3. O Bebê Humano ao Nascer Requer Educação

O bebê humano, em contraste, nasce, segundo parece, totalmente despreparado para a vida. Ao sair do ventre materno, ele não sabe fazer literalmente nenhuma das coisas necessárias para que possa sobreviver. Na realidade, não sabe sequer identificar aquilo de que precisa para poder sobreviver. Não sabe o que pode e o que não pode comer. Não sabe se comunicar. Não sabe andar. Se está com frio, não sabe encontrar um lugar mais aquecido, ou buscar um agasalho, ou identificar quem possa prover-lhe calor. O bebê humano, ao nascer, é totalmente incapaz de cuidar de si próprio. Nasce, portanto, sem nenhuma autonomia — o que vale dizer que nasce totalmente dependente: se alguém não cuidar dele, ele morre.

O bebê humano leva pelo menos um ano para andar relativamente bem sobre as próprias pernas; pelo menos dois anos para se comunicar relativamente bem com seus semelhantes, através da linguagem verbal utilizada em seu meio; leva um bom tempo para escolher o que quer fazer de sua vida; tendo escolhido, leva vários anos para se capacitar para viver a vida que escolheu para si; leva ainda mais tempo para, capacitado, conseguir viver como um grau mínimo de autonomia a vida que escolheu; leva muitos anos (só Deus sabe quantos!) para se tornar suficientemente autônomo para cuidar de sua vida por si mesmo (seu sustento, seu abrigo, as coisas de que precisa ou que simplesmente deseja, seus filhos), sem depender o tempo todo dos outros; leva considerável tempo para poder ser responsabilizado (louvado ou punido, recompensado ou punido) por suas escolhas, decisões e ações.

Em tudo isso o bebê humano é muito diferente da tartaruguinha marinha. É por isso que o bebê humano precisa de educação, e a tartaruguinha marinha, não.

Mas ainda há algumas outras importantes diferenças entre o bebê humano e a tartaruguinha marinha — e essas diferenças são favoráveis ao bebê humano.
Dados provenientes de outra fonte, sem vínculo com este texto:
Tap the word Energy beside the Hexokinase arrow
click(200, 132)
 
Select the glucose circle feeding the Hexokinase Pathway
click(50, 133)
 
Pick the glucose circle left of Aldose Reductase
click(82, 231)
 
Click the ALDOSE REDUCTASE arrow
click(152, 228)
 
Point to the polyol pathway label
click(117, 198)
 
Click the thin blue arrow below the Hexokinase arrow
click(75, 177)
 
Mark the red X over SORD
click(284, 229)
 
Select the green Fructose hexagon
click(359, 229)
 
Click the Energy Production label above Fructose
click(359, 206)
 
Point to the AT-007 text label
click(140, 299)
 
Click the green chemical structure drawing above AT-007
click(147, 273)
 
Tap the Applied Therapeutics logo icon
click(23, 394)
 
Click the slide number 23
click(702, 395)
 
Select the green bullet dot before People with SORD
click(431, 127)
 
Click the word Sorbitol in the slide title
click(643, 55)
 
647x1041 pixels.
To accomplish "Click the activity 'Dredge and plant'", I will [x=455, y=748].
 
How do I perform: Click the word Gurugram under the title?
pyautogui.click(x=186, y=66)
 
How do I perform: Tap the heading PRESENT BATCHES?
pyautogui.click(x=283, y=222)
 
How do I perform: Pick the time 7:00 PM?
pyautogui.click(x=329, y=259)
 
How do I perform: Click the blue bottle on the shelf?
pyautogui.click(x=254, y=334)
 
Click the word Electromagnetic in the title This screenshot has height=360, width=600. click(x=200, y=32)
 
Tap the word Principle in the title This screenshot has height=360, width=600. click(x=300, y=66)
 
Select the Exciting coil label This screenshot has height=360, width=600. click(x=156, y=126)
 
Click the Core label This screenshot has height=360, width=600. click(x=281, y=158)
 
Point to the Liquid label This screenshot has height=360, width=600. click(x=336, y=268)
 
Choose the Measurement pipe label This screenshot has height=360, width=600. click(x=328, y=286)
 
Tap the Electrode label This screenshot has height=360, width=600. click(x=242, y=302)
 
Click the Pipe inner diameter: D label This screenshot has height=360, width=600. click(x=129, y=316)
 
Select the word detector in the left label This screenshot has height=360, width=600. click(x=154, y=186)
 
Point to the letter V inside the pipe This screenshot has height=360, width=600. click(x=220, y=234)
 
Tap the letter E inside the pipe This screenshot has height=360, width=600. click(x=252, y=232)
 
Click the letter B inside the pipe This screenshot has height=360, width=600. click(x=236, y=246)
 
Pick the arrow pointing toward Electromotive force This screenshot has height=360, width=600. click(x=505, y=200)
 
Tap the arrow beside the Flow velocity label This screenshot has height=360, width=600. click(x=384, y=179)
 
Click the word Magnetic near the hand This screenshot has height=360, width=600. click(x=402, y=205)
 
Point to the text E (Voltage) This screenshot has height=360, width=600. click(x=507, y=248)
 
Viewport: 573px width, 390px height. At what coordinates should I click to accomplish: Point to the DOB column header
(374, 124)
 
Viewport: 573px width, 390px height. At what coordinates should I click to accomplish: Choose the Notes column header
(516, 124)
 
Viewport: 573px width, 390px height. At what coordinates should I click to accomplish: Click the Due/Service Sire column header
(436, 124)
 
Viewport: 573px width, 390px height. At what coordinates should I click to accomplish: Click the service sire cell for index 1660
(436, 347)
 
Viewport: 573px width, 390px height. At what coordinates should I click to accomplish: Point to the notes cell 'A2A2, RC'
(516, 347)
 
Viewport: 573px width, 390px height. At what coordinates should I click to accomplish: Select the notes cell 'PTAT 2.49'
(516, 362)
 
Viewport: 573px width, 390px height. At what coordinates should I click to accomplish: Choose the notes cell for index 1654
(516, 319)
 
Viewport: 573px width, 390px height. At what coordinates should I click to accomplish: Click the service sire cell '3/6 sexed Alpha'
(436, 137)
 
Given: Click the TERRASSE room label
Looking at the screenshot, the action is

Nós as veremos em seguida., depois de fazer uma primeira aproximação a uma definição de educação.

4. Educação: Uma Primeira Aproximação

Educação, nesse contexto, e em um sentido inicial, mínimo, é o processo pelo qual nos tornamos capazes de sobreviver sem ajuda permanente dos outros, vale dizer, o processo pelo qual adquirimos as competências que nos permitem viver com relativo, mas razoável, grau de autonomia.

5. O Bebê Humano Nasce com Grande Capacidade de Aprender

A segunda diferença entre a tartaruguinha marinha e o bebê humano está no fato de que, apesar de o ser humano nascer sem saber fazer nada que lhe permita sobreviver, ele nasce com uma incrível capacidade de aprender — e começa a aprender assim que nasce (segundo alguns, até mesmo antes). E vai aprender a vida inteira, até mesmo quando estiver velhinho.

Um exemplo importante: mesmo antes de aprender a entender a fala humana e a falar, o bebê humano realiza aprendizagens complexas e sofisticadas. Ele aprende, por exemplo, a reconhecer padrões visuais e sonoros que lhe permitem, ainda pequeno, reconhecer a voz e a fisionomia daqueles que convivem com ele — e, não raro, a estranhar as pessoas cuja voz e fisionomia ele não conhece. Esse é um feito fantástico — que ele consegue realizar sem que ninguém lhe ensine nada.

6. O Bebê Humano Nasce com Programação Genética Mínima e Aberta

Uma terceira diferença é a seguinte. Nos aspectos que vão além dos puramente biológicos, a programação genética efetiva do ser humano é mínima. Isso, que poderia parecer uma desvantagem, é, na realidade, uma grande vantagem.

O bebê humano tem, como visto na seção anterior, uma capacidade inata de aprender que é fantástica. Mas ele tem de aprender como é que ele vai colocar sua capacidade de aprender a funcionar. Assim, a “capacidade de colocar sua capacidade de aprender a funcionar” (aquilo que comumente se chama de “aprender a aprender”) é algo adquirido — apesar de a capacidade de aprender, em si, ser inata.

Por isso, algumas pessoas, que têm uma inacreditável capacidade de aprender, aprendem tão pouco, enquanto outras aprendem tanto.

7. O Ser Humano Nasce com Capacidade de Sonhar

Em quarto lugar, o ser humano também tem uma grande capacidade de imaginar e sonhar, de, em sua mente, construir mundos, em que se imagina isso ou aquilo, ou fazendo isso ou aquilo…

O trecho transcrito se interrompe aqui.